**GIVEN INFORMATION**.

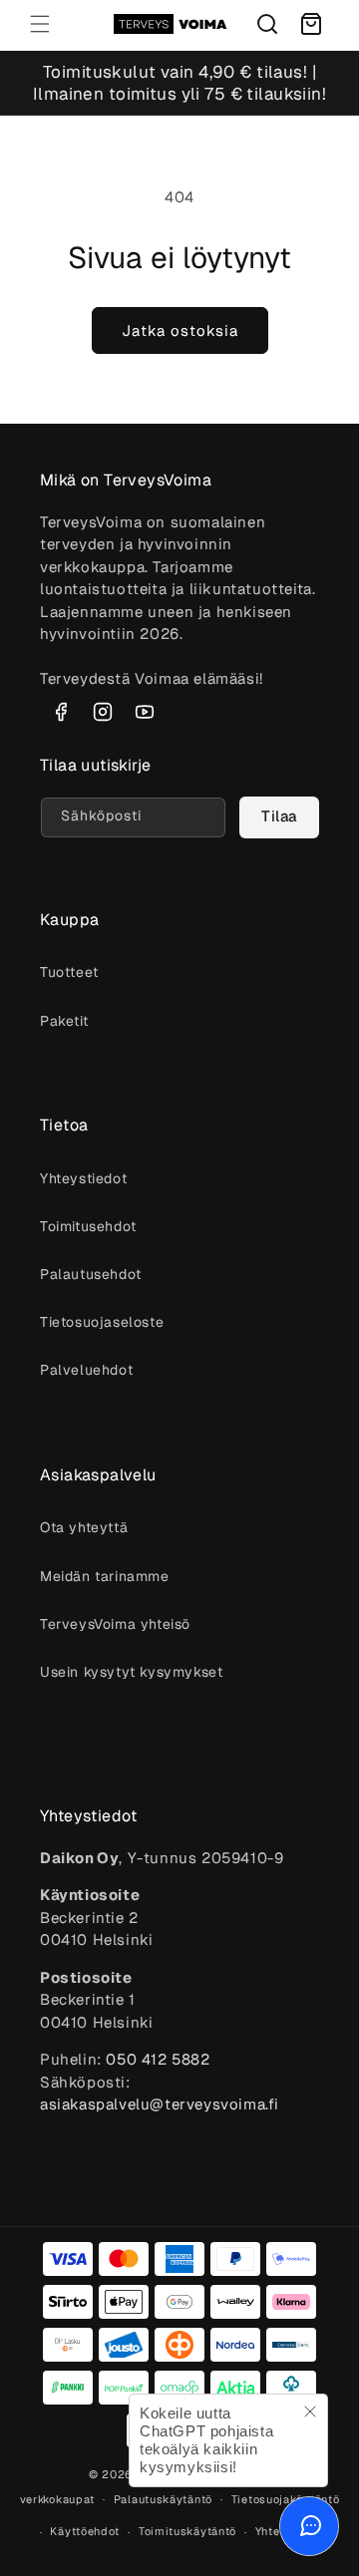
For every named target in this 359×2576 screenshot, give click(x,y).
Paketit (64, 1021)
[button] (40, 24)
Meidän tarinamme (105, 1576)
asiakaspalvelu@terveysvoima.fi (159, 2103)
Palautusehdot (91, 1274)
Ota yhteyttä (84, 1527)
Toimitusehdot (88, 1226)
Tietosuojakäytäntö (285, 2499)
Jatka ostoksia (180, 330)
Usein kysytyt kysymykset (131, 1672)
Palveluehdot (86, 1370)
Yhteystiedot (83, 1178)
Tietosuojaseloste (102, 1322)
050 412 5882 (157, 2059)
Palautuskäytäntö (163, 2499)
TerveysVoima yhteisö (115, 1624)
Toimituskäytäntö (187, 2531)
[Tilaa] (279, 817)
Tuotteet (69, 972)
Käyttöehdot (85, 2531)
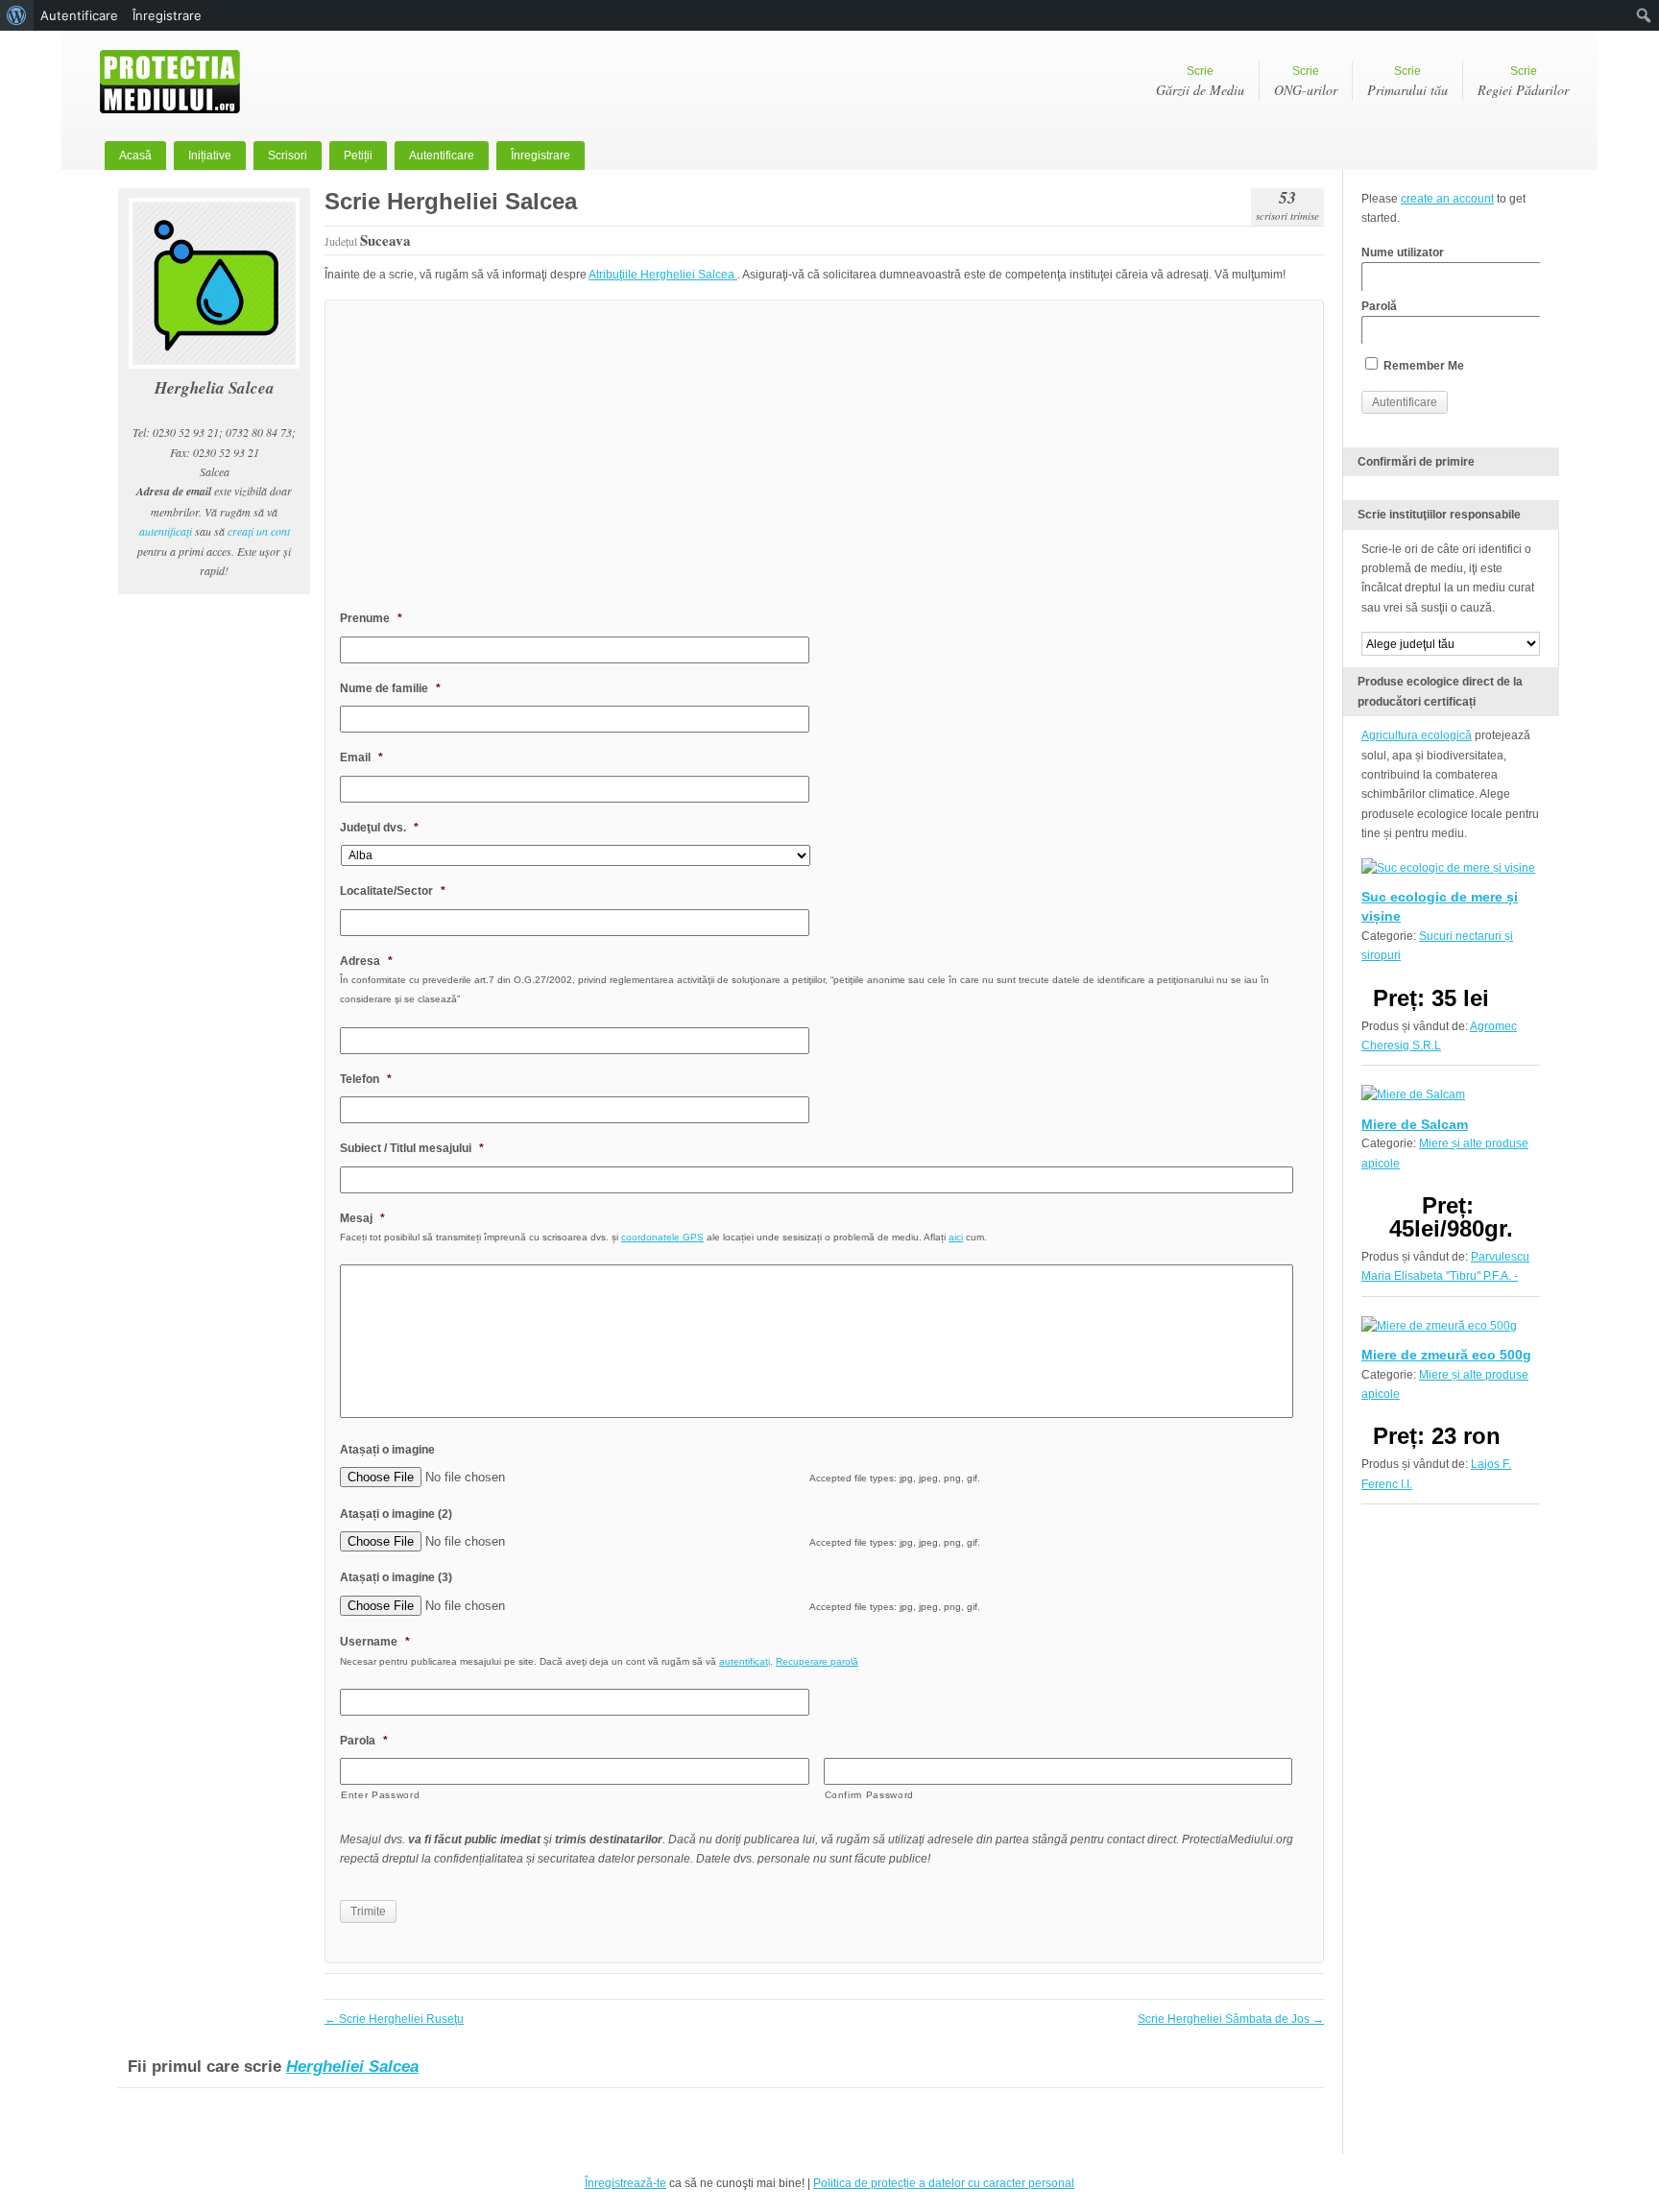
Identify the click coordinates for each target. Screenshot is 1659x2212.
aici (956, 1237)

**TASK PROMPT**. Lines from the one containing "Palautuskäytäntö (163, 2499)" through the end of the listing, both included, are to be restated exactly, and pictures are to be left out.

**REPLY TO THE TASK**.
Palautuskäytäntö (163, 2499)
TerveysVoima yhteisö (115, 1624)
Toimituskäytäntö (187, 2531)
[Tilaa] (279, 817)
Tuotteet (69, 972)
Käyttöehdot (85, 2531)
Identify the click coordinates for each target. Screenshot is 1659x2212.
aici (956, 1237)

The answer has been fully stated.